### What is expected
Turn the material into a numbered list with one line per item, and leave out any blank lines.

### Stored entries

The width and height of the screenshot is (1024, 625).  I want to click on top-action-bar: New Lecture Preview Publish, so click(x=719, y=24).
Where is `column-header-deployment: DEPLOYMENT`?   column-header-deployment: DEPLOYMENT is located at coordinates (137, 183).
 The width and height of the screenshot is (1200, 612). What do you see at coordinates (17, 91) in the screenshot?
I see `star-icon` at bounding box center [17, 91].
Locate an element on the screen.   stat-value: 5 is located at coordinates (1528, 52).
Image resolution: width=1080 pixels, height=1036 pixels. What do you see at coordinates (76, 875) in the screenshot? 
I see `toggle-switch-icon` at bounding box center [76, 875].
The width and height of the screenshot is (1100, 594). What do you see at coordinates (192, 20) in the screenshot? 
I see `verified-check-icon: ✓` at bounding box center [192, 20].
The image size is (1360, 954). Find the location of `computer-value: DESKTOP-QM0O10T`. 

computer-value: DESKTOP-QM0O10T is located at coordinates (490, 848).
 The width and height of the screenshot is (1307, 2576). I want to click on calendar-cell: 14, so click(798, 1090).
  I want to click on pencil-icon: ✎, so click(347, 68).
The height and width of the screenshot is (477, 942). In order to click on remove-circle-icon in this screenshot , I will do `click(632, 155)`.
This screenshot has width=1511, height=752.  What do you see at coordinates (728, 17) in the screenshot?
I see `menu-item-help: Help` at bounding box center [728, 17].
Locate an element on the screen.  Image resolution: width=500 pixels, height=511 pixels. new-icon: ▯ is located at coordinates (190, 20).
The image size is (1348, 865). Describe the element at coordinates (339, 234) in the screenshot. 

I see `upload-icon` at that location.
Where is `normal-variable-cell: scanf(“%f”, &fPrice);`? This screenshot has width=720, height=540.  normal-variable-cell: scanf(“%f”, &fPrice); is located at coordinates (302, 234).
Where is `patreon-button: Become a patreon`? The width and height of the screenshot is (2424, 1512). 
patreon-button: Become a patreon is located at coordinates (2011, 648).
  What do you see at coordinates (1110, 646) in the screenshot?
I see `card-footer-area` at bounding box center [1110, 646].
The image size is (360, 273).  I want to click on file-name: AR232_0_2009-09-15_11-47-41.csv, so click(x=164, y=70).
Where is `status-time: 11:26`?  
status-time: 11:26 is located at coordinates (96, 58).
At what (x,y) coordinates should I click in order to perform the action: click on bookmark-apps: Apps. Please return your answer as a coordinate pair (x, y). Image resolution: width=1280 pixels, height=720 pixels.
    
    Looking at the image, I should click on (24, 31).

### Reply to the task
1. The width and height of the screenshot is (1024, 625).  I want to click on top-action-bar: New Lecture Preview Publish, so click(x=719, y=24).
2. Where is `column-header-deployment: DEPLOYMENT`?   column-header-deployment: DEPLOYMENT is located at coordinates (137, 183).
3.  The width and height of the screenshot is (1200, 612). What do you see at coordinates (17, 91) in the screenshot?
4. I see `star-icon` at bounding box center [17, 91].
5. Locate an element on the screen.   stat-value: 5 is located at coordinates (1528, 52).
6. Image resolution: width=1080 pixels, height=1036 pixels. What do you see at coordinates (76, 875) in the screenshot? 
7. I see `toggle-switch-icon` at bounding box center [76, 875].
8. The width and height of the screenshot is (1100, 594). What do you see at coordinates (192, 20) in the screenshot? 
9. I see `verified-check-icon: ✓` at bounding box center [192, 20].
10. The image size is (1360, 954). Find the location of `computer-value: DESKTOP-QM0O10T`. 
11. computer-value: DESKTOP-QM0O10T is located at coordinates (490, 848).
12.  The width and height of the screenshot is (1307, 2576). I want to click on calendar-cell: 14, so click(798, 1090).
13.   I want to click on pencil-icon: ✎, so click(347, 68).
14. The height and width of the screenshot is (477, 942). In order to click on remove-circle-icon in this screenshot , I will do `click(632, 155)`.
15. This screenshot has width=1511, height=752.  What do you see at coordinates (728, 17) in the screenshot?
16. I see `menu-item-help: Help` at bounding box center [728, 17].
17. Locate an element on the screen.  Image resolution: width=500 pixels, height=511 pixels. new-icon: ▯ is located at coordinates (190, 20).
18. The image size is (1348, 865). Describe the element at coordinates (339, 234) in the screenshot. 
19. I see `upload-icon` at that location.
20. Where is `normal-variable-cell: scanf(“%f”, &fPrice);`? This screenshot has width=720, height=540.  normal-variable-cell: scanf(“%f”, &fPrice); is located at coordinates (302, 234).
21. Where is `patreon-button: Become a patreon`? The width and height of the screenshot is (2424, 1512). 
22. patreon-button: Become a patreon is located at coordinates (2011, 648).
23.   What do you see at coordinates (1110, 646) in the screenshot?
24. I see `card-footer-area` at bounding box center [1110, 646].
25. The image size is (360, 273).  I want to click on file-name: AR232_0_2009-09-15_11-47-41.csv, so click(x=164, y=70).
26. Where is `status-time: 11:26`?  
27. status-time: 11:26 is located at coordinates (96, 58).
28. At what (x,y) coordinates should I click in order to perform the action: click on bookmark-apps: Apps. Please return your answer as a coordinate pair (x, y). Image resolution: width=1280 pixels, height=720 pixels.
29.     Looking at the image, I should click on (24, 31).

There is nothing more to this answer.